_AIM_.
Please retype the rows below, from the line holding "Check the iKuai" through the line holding "Click the red position", inclusive.

--- START ---

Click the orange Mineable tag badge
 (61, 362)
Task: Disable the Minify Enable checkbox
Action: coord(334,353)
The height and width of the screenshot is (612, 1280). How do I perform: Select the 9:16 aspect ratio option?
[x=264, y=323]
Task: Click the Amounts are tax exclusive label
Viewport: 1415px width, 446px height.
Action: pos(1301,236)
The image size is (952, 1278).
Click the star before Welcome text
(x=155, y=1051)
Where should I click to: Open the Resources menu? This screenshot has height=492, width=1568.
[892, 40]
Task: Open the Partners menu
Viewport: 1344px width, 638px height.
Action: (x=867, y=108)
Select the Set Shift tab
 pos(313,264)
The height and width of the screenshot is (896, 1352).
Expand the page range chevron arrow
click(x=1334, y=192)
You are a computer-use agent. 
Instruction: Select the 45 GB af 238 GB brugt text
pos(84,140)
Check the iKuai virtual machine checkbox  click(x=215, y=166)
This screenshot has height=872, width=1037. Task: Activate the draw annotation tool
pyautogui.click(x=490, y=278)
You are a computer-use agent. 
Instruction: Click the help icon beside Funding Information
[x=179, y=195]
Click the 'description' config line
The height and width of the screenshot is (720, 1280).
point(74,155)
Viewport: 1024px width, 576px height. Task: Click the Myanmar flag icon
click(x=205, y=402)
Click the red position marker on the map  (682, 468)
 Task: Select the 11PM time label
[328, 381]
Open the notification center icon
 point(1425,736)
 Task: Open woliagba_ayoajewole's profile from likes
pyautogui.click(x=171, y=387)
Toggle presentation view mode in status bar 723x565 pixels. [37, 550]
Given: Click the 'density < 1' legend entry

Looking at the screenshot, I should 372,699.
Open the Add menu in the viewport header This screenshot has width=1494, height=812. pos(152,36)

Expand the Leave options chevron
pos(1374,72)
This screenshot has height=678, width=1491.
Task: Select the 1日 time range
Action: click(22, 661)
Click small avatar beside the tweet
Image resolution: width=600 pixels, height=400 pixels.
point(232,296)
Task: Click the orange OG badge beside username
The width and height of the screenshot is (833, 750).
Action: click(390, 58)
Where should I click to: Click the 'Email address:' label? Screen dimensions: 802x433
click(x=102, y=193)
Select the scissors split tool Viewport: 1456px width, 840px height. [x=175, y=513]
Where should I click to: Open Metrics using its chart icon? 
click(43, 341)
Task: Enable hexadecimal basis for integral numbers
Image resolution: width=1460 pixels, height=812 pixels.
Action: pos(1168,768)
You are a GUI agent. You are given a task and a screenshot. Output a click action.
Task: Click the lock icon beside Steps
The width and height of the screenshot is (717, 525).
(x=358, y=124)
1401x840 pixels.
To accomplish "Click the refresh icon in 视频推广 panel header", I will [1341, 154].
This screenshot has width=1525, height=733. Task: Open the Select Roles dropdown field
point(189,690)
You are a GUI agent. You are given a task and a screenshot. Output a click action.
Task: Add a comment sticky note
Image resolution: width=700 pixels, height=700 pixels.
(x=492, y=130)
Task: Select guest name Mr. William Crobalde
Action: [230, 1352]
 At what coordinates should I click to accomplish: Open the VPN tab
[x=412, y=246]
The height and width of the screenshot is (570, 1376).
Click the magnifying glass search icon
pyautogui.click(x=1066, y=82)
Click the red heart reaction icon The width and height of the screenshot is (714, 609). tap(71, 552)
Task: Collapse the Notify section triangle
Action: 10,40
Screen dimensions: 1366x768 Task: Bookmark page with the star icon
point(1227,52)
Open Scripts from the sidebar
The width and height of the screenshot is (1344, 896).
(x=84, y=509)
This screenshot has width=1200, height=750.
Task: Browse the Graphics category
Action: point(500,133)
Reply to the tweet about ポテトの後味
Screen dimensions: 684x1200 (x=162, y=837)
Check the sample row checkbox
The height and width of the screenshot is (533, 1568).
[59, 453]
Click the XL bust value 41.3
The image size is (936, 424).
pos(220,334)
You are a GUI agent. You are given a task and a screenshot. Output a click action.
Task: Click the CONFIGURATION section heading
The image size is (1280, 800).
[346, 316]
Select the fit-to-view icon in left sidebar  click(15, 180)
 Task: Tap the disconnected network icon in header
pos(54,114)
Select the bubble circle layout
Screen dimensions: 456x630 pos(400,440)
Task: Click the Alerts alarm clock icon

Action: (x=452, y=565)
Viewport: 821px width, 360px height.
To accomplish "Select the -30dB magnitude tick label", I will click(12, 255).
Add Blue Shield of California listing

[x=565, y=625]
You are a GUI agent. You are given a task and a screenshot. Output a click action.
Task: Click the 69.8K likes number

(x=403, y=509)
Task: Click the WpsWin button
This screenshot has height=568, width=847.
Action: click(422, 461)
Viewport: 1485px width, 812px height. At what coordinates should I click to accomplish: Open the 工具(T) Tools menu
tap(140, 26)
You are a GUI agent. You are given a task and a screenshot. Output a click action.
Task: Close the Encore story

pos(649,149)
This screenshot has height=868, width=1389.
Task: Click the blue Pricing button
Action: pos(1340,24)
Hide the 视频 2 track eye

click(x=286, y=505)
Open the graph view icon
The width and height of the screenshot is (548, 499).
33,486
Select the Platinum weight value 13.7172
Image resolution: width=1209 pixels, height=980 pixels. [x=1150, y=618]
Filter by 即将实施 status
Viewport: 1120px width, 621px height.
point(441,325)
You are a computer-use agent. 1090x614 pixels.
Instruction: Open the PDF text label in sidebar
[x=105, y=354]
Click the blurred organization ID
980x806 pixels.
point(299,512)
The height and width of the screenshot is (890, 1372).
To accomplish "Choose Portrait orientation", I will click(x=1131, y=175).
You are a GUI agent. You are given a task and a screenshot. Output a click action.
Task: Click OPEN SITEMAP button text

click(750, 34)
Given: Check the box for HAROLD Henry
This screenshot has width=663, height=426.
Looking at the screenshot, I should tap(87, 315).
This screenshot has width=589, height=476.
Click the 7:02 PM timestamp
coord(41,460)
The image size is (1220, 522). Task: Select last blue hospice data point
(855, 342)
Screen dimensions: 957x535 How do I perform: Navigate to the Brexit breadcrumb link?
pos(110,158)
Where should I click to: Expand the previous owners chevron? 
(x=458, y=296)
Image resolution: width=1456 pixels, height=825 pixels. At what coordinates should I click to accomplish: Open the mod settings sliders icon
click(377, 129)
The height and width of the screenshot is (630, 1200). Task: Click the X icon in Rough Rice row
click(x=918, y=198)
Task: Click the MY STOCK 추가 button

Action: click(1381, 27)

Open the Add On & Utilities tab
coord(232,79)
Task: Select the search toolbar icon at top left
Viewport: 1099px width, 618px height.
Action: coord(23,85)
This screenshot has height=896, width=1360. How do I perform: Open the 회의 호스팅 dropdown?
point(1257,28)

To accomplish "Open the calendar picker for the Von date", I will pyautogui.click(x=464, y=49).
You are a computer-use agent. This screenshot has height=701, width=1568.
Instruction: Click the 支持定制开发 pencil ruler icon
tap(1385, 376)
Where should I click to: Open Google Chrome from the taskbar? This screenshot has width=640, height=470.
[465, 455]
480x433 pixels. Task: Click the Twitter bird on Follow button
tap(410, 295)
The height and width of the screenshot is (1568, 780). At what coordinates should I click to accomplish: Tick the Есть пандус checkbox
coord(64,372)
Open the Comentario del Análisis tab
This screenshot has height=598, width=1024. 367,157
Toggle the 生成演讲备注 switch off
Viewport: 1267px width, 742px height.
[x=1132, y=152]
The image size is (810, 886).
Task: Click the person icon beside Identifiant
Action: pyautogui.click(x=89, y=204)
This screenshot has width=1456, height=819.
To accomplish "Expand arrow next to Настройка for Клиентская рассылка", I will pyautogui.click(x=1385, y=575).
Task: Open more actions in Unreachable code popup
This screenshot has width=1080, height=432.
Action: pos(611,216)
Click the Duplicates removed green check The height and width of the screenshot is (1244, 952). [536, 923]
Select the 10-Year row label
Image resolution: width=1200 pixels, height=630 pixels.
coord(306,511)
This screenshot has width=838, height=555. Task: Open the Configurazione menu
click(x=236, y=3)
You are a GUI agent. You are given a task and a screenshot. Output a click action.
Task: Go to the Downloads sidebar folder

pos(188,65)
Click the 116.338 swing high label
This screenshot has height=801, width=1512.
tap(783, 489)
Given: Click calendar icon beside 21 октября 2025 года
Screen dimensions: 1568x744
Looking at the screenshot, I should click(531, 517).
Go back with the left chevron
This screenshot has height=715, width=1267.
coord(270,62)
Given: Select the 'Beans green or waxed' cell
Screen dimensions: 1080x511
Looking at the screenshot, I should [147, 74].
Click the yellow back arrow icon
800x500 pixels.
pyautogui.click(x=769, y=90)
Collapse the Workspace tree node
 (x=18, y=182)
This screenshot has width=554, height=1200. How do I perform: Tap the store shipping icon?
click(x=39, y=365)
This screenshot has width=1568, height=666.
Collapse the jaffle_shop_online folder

--- END ---

_SOLUTION TO THE EXERCISE_.
Check the iKuai virtual machine checkbox  click(x=215, y=166)
This screenshot has height=872, width=1037. Task: Activate the draw annotation tool
pyautogui.click(x=490, y=278)
You are a computer-use agent. 
Instruction: Click the help icon beside Funding Information
[x=179, y=195]
Click the 'description' config line
The height and width of the screenshot is (720, 1280).
point(74,155)
Viewport: 1024px width, 576px height. Task: Click the Myanmar flag icon
click(x=205, y=402)
Click the red position marker on the map  (682, 468)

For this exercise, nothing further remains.